Here are a few regexes I added yesterday:

.+? = any string
\d+ = a number
.? = any character, once or not at all
----------------------------------
#nl-NL [TAB] #en-GB
|ongeveer €\d+ [TAB] approximately €000
|conform artikel /d+ [TAB] in accordance with Article 00
|max. vermogen gedurende \d+ minuten [TAB] max. power for 00 minutes
|het uitgangsvermogen van de .+? aanpassen [TAB] adjust the output power of the XXX
|Kan de .+? worden gebruikt in België? [TAB] Can the XXX be used in Belgium?
|Is het verplicht een .+? te plaatsen [TAB] Is it mandatory to install a XXX?
|Is het verplicht om een .+? te plaatsen [TAB] Is it mandatory to install a XXX?
|Werkt het .+? als .+? [TAB] Can the XXX be used as a XXX?
|\d+,\d+ kWh [TAB] 00,000 kWh
|batterijspanning van \d+ V [TAB] battery voltage of 00 V
|\d+.?\d+ kWh [TAB] 0.0 kWh
|\d+ \W [TAB] 000 W
|controleren of .+? is inbegrepen [TAB] check whether XXX is included
|Kan ik de .+? rechtstreeks aankopen bij .+? [TAB] Can I purchase the XXX directly from XXX?
|Werkt mijn .+? in back-up modus? [TAB] will my XXX work in backup mode?
|ongeveer €\d+ [TAB] approximately €600
|wanneer ik geen .+? heb [TAB] if I don’t have a XXX
|\d+u [TAB] 0 hours
|\d+ kW [TAB] 00 kW
|Kan ik een .+? gebruiken [TAB] Can I use an XXX?
|indien u de .+? in back-up modus wilt gebruiken [TAB] if you wish to use the XXX in backup mode
|\d+kVA [TAB] 5kVA

Not entirely sure about spaces between stuff like kVA, kW and numbers, but you get the picture! These little gems can save you a lot of work, not to mention it's just fun when you create one and you get to see it work in your next job ;)

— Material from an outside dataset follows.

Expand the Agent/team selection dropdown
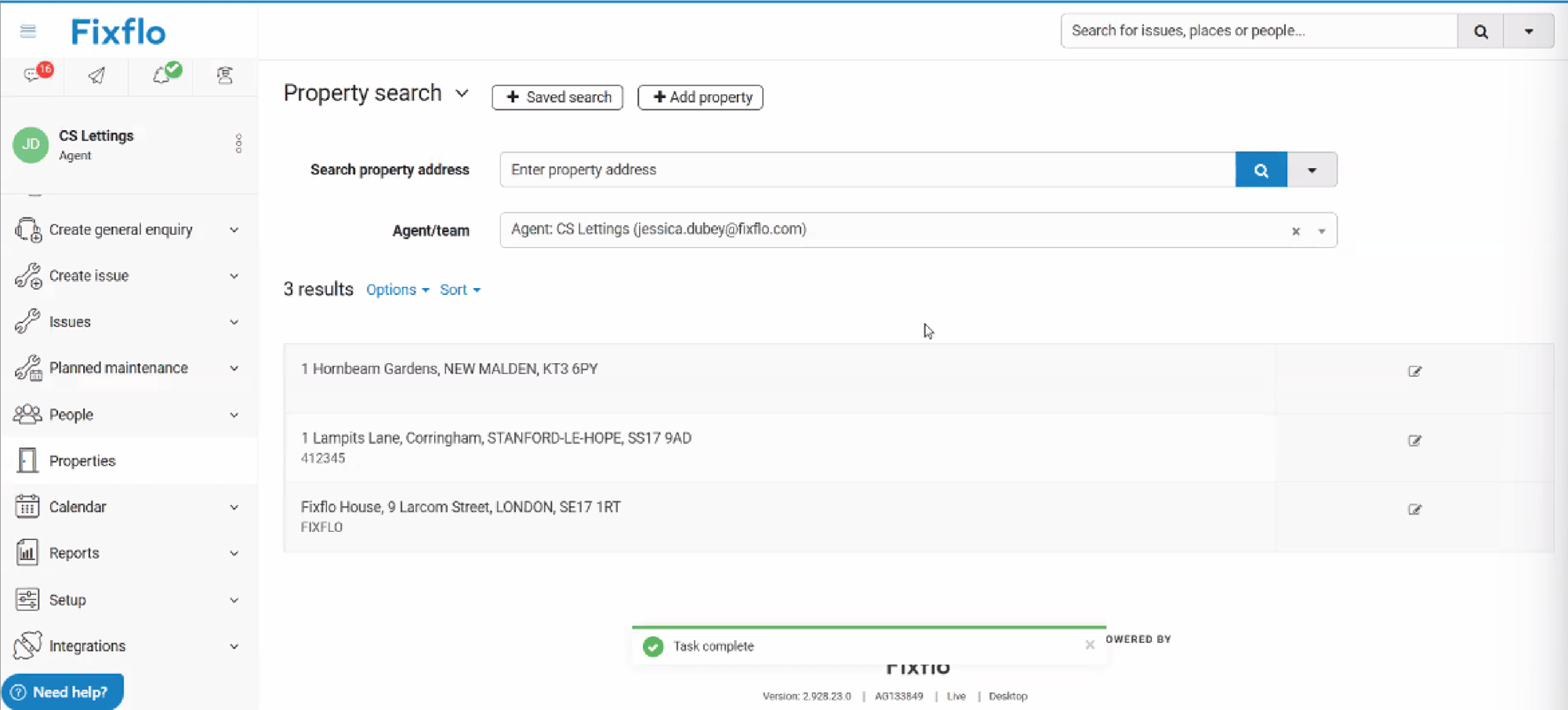This screenshot has height=710, width=1568. [x=1321, y=231]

My glossary file consists of the following 10 columns:

#nl-NL [TAB] #en-GB [TAB] #Context [TAB] #Subject [TAB] #Client [TAB] #Note [TAB] #Sense [TAB] #Usage example [TAB] #Source [TAB] #URL

Note that this is just my own personal preference. CafeTran lets you create as many (or as few) as you want, so you can create a full-blown termbase system, or you can just use a basic src/trgt, or src/trft/subject/client structure. Whatever floats your boat: Igor hasn't made anything mandatory. There are a few defaults that you need to stick to (I think Context needs to come third), to but basically the rest is up to you. 

Hans van den Broek hates these files, but there is no need to use them if you don't want to and the system they are built on has absolutely no effect on the rest of CT. Let me stress this: all the new features I requested re: CT's tab-delimited txt glossaries, and which Igor implemented, none of these impact the system as a whole in any way. All the pipe characters and regexes, and synonyms, etc: if you don't like them, just don't use them. Hell, if you don't go looking for them, you wouldn't even know they were there. Hans just doesn't like me and likes to complain, so he tries to make it look like I ruined something, whereas I have actually contributed a large portion of the new ideas over the last year or two. The fact of the matter is CT is just getting better and better, period. 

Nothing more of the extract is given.